I have had a dedicated reader of my blog, an intelligent Dominant named Dominick. We first met when I was blogging at Blogdrive, lo these many years ago. He commented on this blog here about my tendency to move around. He’s right. I’ve gone from Blogdrive to Blogspot and now, WordPress. He’s not the first to comment on this tendency of mine: all of my family does. I usually just explain it as, “Well, I like change” but being honest, I’m just a bloody gypsy (excuse the connotation for a moment). Truly, I would not be surprised if my not-so-talked-about Irish ancestors were Pavee (you know them as, Travellers). But staying in one place for too long, honestly, chafes. I can do the same thing for extended periods of time, like being a Tramp (professionally or not, more not these days). However, I change apartments more than I change blogs, though that’s usually because in my periods of not being a professional Tramp (like now), I’m broke. Yes, I will be reversing that situation when I lose the weight I regained and get “more settled” in my non-professional life.
This isn’t because I am messy or flaky. But I seek out new experiences and new people and you can’t have those if you stay in one place. I have stayed in one place for an extended period of time that wasn’t me living with my parents as a child, but then I travelled a lot to compensate. Growing up, outside of a single household move from a lakefront condo to a home with a yard at the edges of the city, my parents didn’t move around. They lived in that house for about 26 years until losing it recently to foreclosure (like so many others). Of my parents’ two children, I was always the more kinetic one, the one that was always ready for a trip or an adventure…with or without them. Amazingly, my teenage years weren’t marked by long, mysterious absences because my focus was on my studies.

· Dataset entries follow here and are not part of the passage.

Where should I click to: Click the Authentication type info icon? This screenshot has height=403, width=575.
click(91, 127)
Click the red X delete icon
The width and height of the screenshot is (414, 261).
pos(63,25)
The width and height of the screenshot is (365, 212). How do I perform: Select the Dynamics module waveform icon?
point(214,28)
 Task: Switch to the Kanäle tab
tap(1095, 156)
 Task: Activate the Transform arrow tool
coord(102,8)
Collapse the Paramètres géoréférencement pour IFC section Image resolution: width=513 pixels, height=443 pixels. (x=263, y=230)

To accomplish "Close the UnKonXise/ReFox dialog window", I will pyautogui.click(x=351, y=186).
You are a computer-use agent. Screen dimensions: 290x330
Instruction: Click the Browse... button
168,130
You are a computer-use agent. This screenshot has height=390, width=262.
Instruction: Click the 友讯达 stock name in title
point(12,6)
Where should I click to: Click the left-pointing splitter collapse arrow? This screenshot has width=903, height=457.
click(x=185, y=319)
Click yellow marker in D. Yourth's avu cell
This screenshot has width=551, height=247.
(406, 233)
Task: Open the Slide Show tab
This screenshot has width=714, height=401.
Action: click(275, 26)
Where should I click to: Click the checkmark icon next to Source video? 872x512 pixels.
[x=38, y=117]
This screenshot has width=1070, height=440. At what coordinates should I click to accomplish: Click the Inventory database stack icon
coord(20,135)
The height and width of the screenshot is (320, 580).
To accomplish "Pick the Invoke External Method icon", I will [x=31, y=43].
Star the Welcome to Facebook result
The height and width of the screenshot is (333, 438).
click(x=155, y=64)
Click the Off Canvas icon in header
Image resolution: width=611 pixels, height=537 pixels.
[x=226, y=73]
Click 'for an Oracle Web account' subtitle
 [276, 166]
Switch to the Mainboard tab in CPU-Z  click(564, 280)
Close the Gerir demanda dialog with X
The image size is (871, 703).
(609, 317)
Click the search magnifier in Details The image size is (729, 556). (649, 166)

That changed as soon as I went away to school, which was already a compromise with my (tuition paying) parents as it was not as “away” as I would have preferred. As you might imagine, the response from my mother was hysteria and the nightmare that I was lying dead in a ditch. Having to spend long periods of time at home, especially for the obligatory holiday period, makes me itch. I become like a caged animal when I lack the freedom to move as I please. The idea that being “grown up” means settling down and barely moving doesn’t appeal to me at all. But I have a different idea of what being grown up means.